We're all told from a young age that we must respect the referee's decision and there's no grey area there, but in the age of instant replay, a thousand different camera angles and social media, the vile and putrid treatment of our referees and match officials has gone too far and it's the game itself that will suffer.
With veteran whistleblower Matt Cecchin confirming to news.com.au that he's walking away at the end of the season after suffering wave after wave of hate-mail and death threats, it's time we started talking a good, hard look at how we treat referees and what can be done to change attitudes and ensure we've all got a game to watch in the future.
There will literally always be contentious calls and referees, touch judges and the guys in the Bunker will make mistakes. Mistakes are human nature and when decisions are subjective and open to a level of human interpretation, there'll always be people unhappy with a decision that is made, even if the general post-game consensus winds up vindicating the decision.
A veteran referee on the way out
Cecchin will take charge of his 300th NRL game this Sunday when he enters Panthers Stadium for Penrith's game with the Canberra Raiders, but with confirmation that he'll walk away from the gig at the end of the season, there are big question marks over the future make-up of the referees group and how continually shedding the most experienced decision-makers in the game will come back to bite us all.
Despite the decision later being vindicated as correct, Cecchin's story focussed on the abuse and death threats he was inundated with following a World Cup semi-final clash between England and Tonga.
“How much better could we be if the environment was a little bit more positive? If a ref could go out there knowing he’s got to work hard but if he makes a bad call it won’t be the end of the world?” - Matt Cecchin
Cecchin's decision to disallow a Tonga try was immediately contentious and drew a huge response on social media but it is the sad aftermath, where he and his family were rushed out of New Zealand by New Zealand Police and later under watch by the Australian Federal Police that really drives home how sickeningly horrid the whole situation became.
No one who makes a mistake at work should have to deal with that sort of backlash.
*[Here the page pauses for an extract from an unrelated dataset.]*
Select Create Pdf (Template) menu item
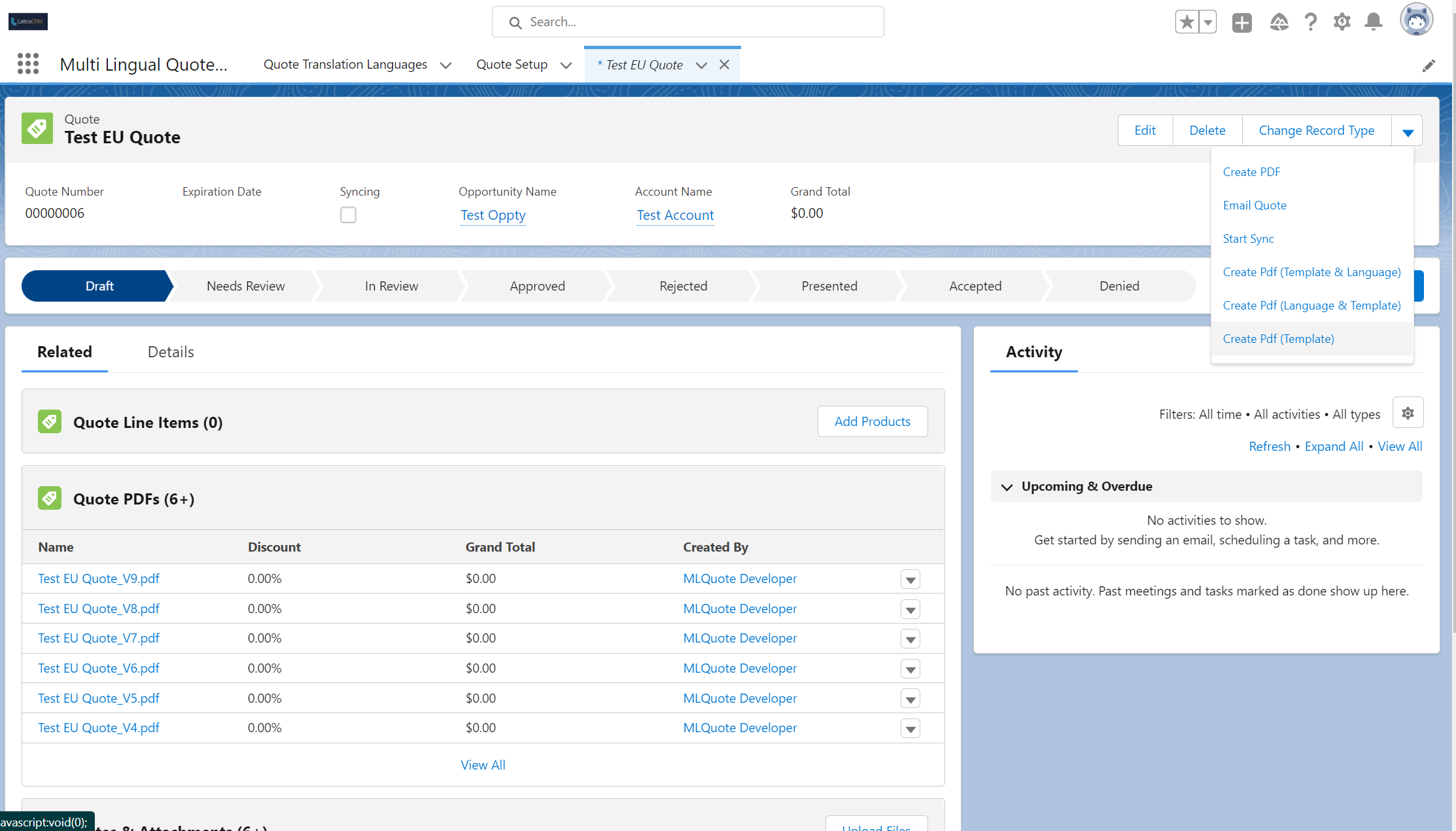point(1278,338)
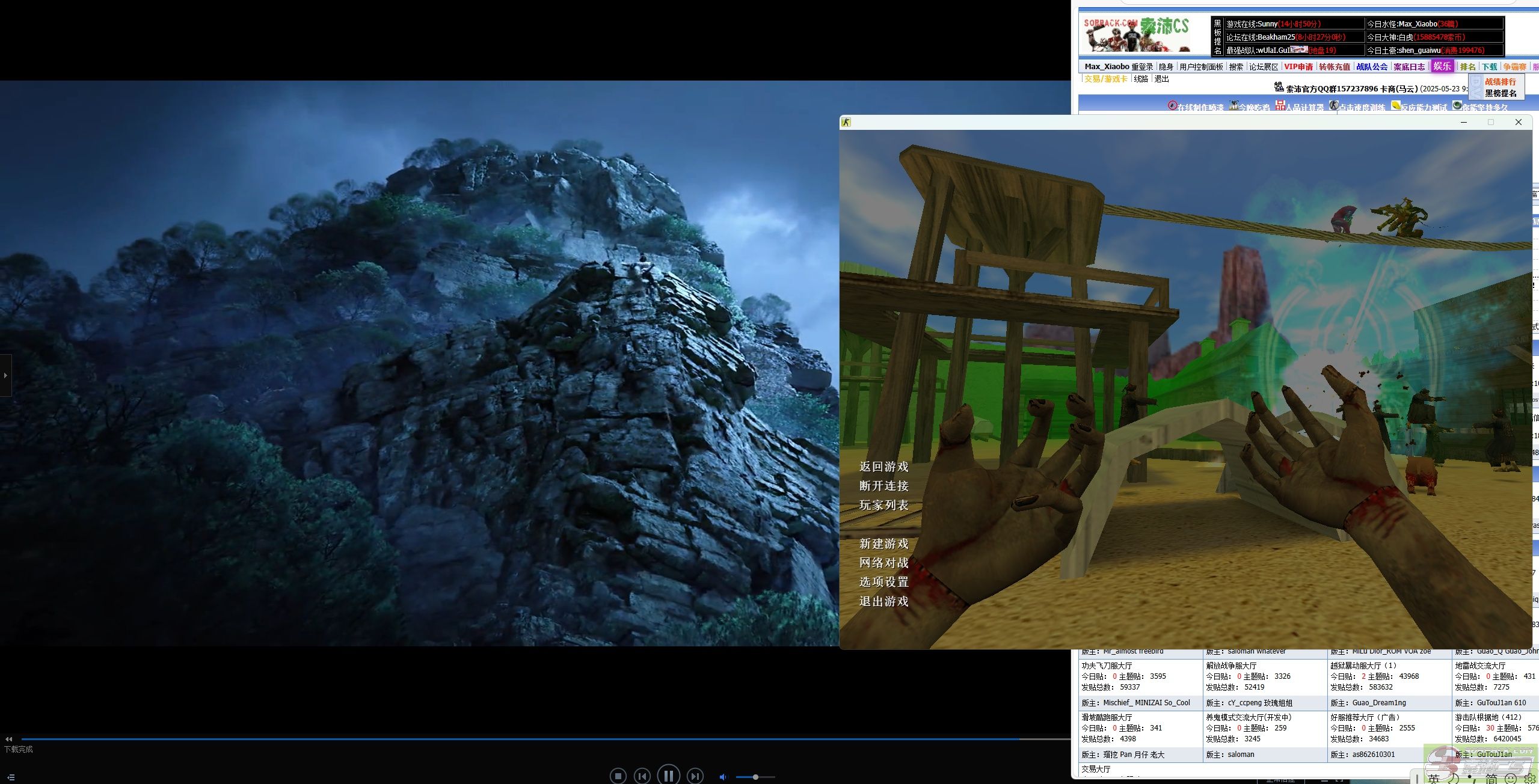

That the decision was ruled correct on review post-game would do little to comfort Cecchin or his family.
“We’ve picked up hundreds and hundreds of messages and they are death threats," NZ Police told Cecchin.
“I want to do my job without any fuss and then leave. The reality is that after that game, and for the first chunk of this year with all the noise that’s been out there, it’s been tough. Really, really tough," said Cecchin.
The 2018 NRL civil war
That the game has seemingly landed in a sort of civil war, between those who want to upend the system, overhaul the entire process and turf out leading figures like Todd Greenberg and Peter Beattie and those who have responded under the banner #TalkTheGameUp should not put real people like Cecchin at the centre of such outrageous actions.
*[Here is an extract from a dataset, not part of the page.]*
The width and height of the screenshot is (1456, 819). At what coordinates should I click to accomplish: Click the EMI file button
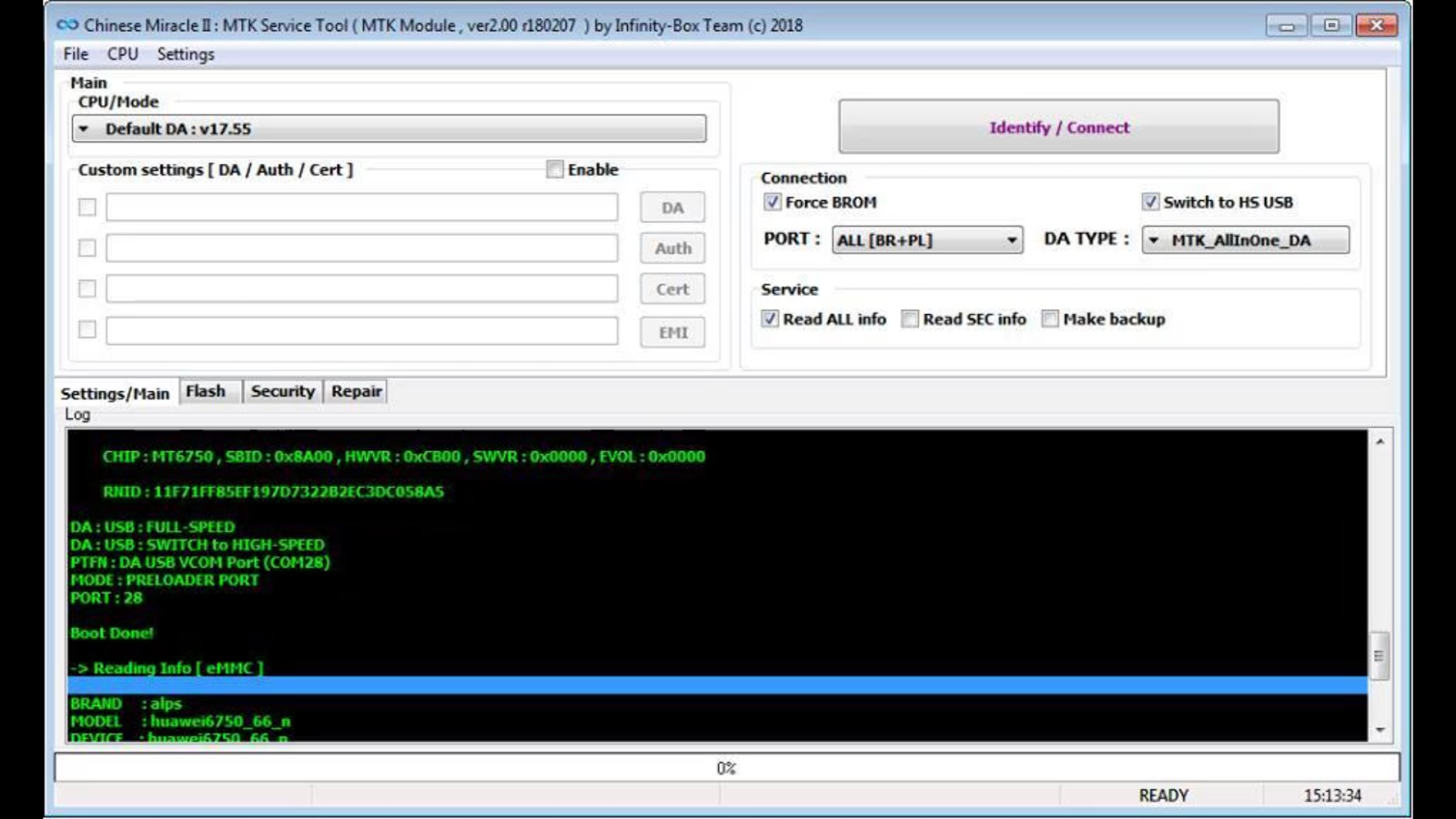pos(672,332)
It's no Super League war, but sometimes it feels just as bitter and divisive.
Clearly there are a number of people unhappy at where the game is at and the leadership group responsible for taking charge of the game and naturally there are people who fall on the other side of the fence, but if we can't sit down together as one and see how we're letting ourselves down with our treatment of referees, then one day there won't be a game left to fight over.
That one of our better referees is walking away from the game and has been seeing a sports therapist twice daily to handle the way he is treated by 'fans' of our game shows a complete disregard for the human nature of sport.
Yes, we're all passionate. The word fan is derived from the word fanatic for a reason, but treating whistleblowers so poorly that they feel they have to leave the game for their own mental health and wellbeing is a short path to a bad result.